What I've identified as the most ridiculous quote of 2010 (“We have to pass the bill to find out what's in it”) was spoken in reference to this bill. Going by the formal name of the Patient Protection and Affordable Care Act of 2010 (colloquially known as “Obamacare”), this bill enacted many reforms to our health care system, most notably in the area of insurance coverage. The bill mandates that all people purchase and retain health care insurance (a provision already rule unconstitutional), stipulates that insurers must cover preexisting conditions and may not drop insured people for certain conditions, and provides for the creation of a public co-op. There may be more, but at 1,300+ pages, who knows?

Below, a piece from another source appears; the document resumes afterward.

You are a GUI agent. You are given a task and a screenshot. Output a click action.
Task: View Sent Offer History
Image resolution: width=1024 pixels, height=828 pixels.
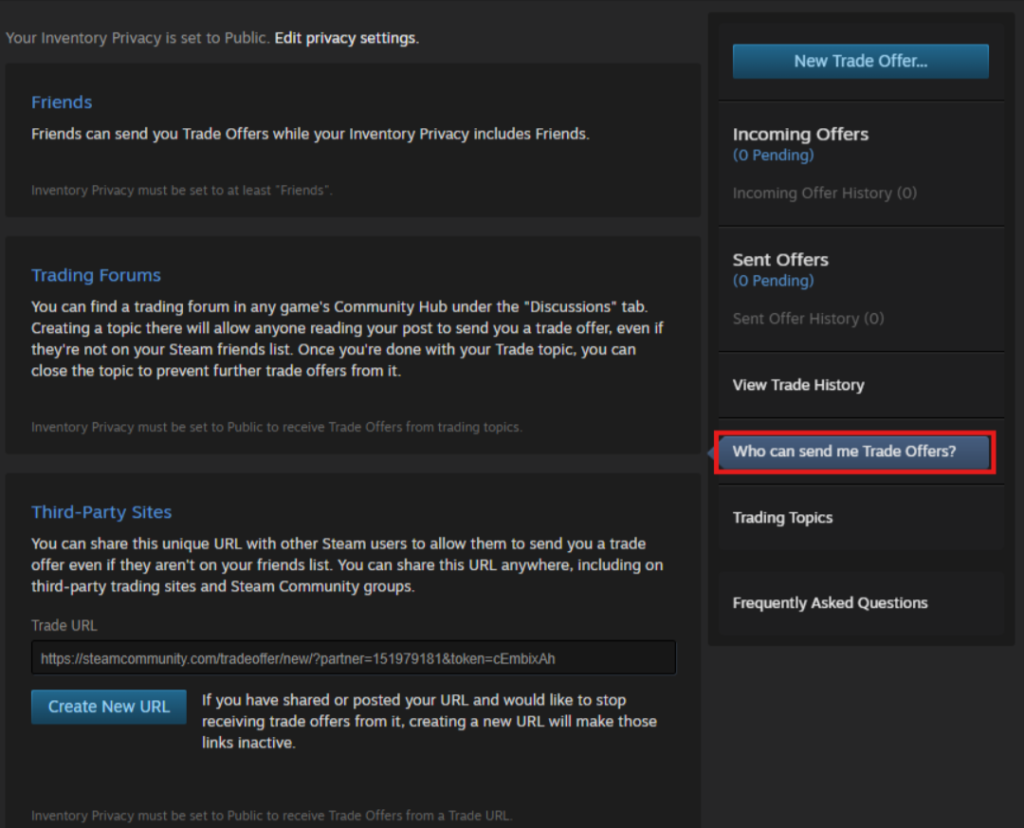point(808,318)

We are already seeing the unintended consequences of this legislation. Insurance rates are going up, with many companies raising rates 25% or more. This shouldn't catch anyone by surprise; what is called “insurance” in the bill is more like a membership. Insurance is a bet against bad things happening, which is the entire reason preexisting conditions aren't covered. Where's the bet when you know the outcome? Insurance rates are not designed for this type of use. (Conspiracy theorists could speculate that those who passed the law knew this. They really wanted public control, but the people didn't want it - instead, they passed a bill that will bankrupt the insurance companies. Then, who rides in to save the day? Liberal government!)

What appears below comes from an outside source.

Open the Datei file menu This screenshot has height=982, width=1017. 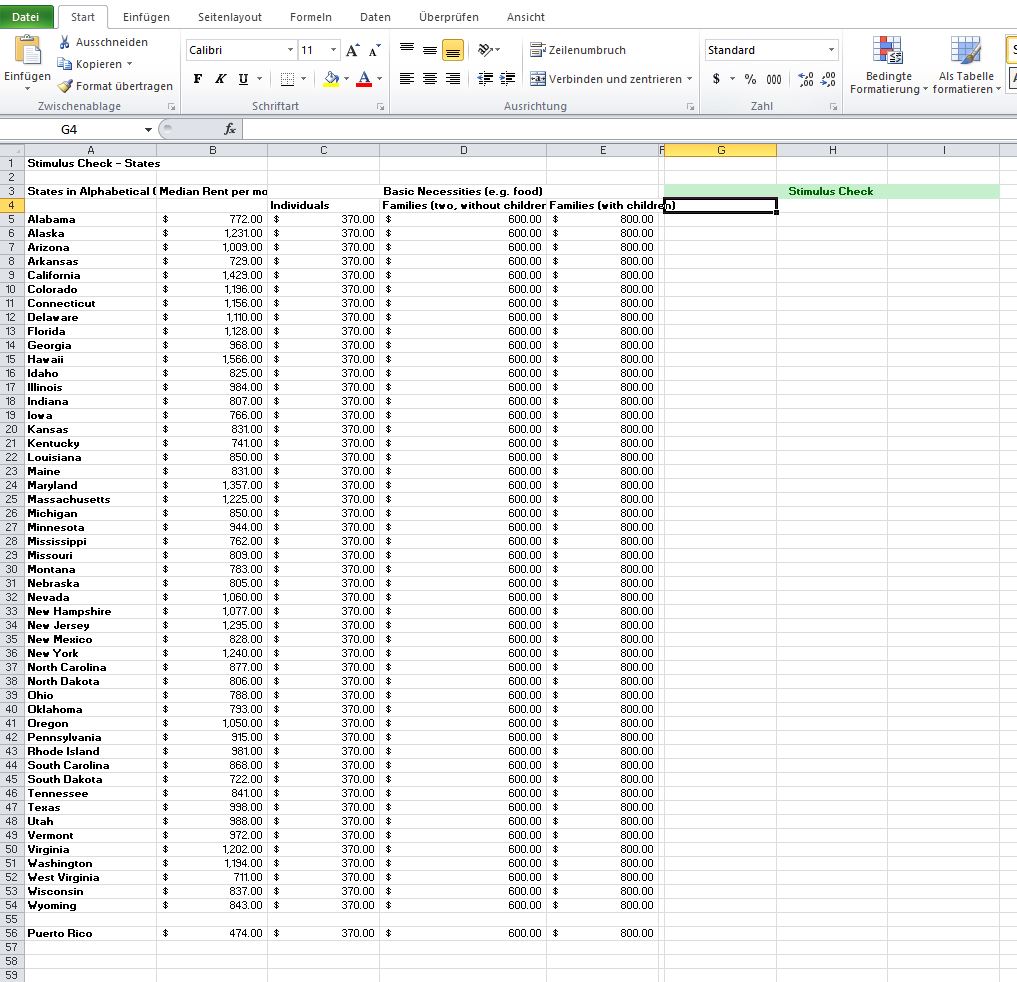tap(26, 17)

Insurance is but one of the problems with this bill; there are many others where the unintended consequences outweigh the intended benefits. Hopefully, the 112th Congress can undo this monstrosity before most of its provisions become effective. Until then, though, this remains on the bad list.
The FCC Implements Net Neutrality
“Net neutrality” is the concept that network service providers (ISPs, cell carriers, etc.) must treat all network traffic equally. This means that they cannot favor certain types of packets (ex. their own video streaming) while slowing down other packets (ex. competitors' video streaming, voice over IP). While, on the surface, this sound good, it fails to take into account bandwidth considerations, and the consequences of that bandwidth being used up. A TV signal can be broadcast through the air, and whether one TV or a million TVs receive the signal, the signal is the same; however, the same signal received over the Internet must be duplicated once for each end point receiving it - it is a request-response network. It's not as cut-and-dried of an issue as some of its more ardent supporters would like to paint it.
Congress has failed to implement net neutrality legislation, and courts have ruled that the Federal Communications Commission (FCC) has no jurisdiction to implement it on its own. That didn't stop the intrepid FCC, which issued net neutrality guidelines near the end of the year. Hopefully 2011 will find these regulations to be unenforceable; as it stands now, though, these regulations are bad, and have the potential to slow innovation around the network.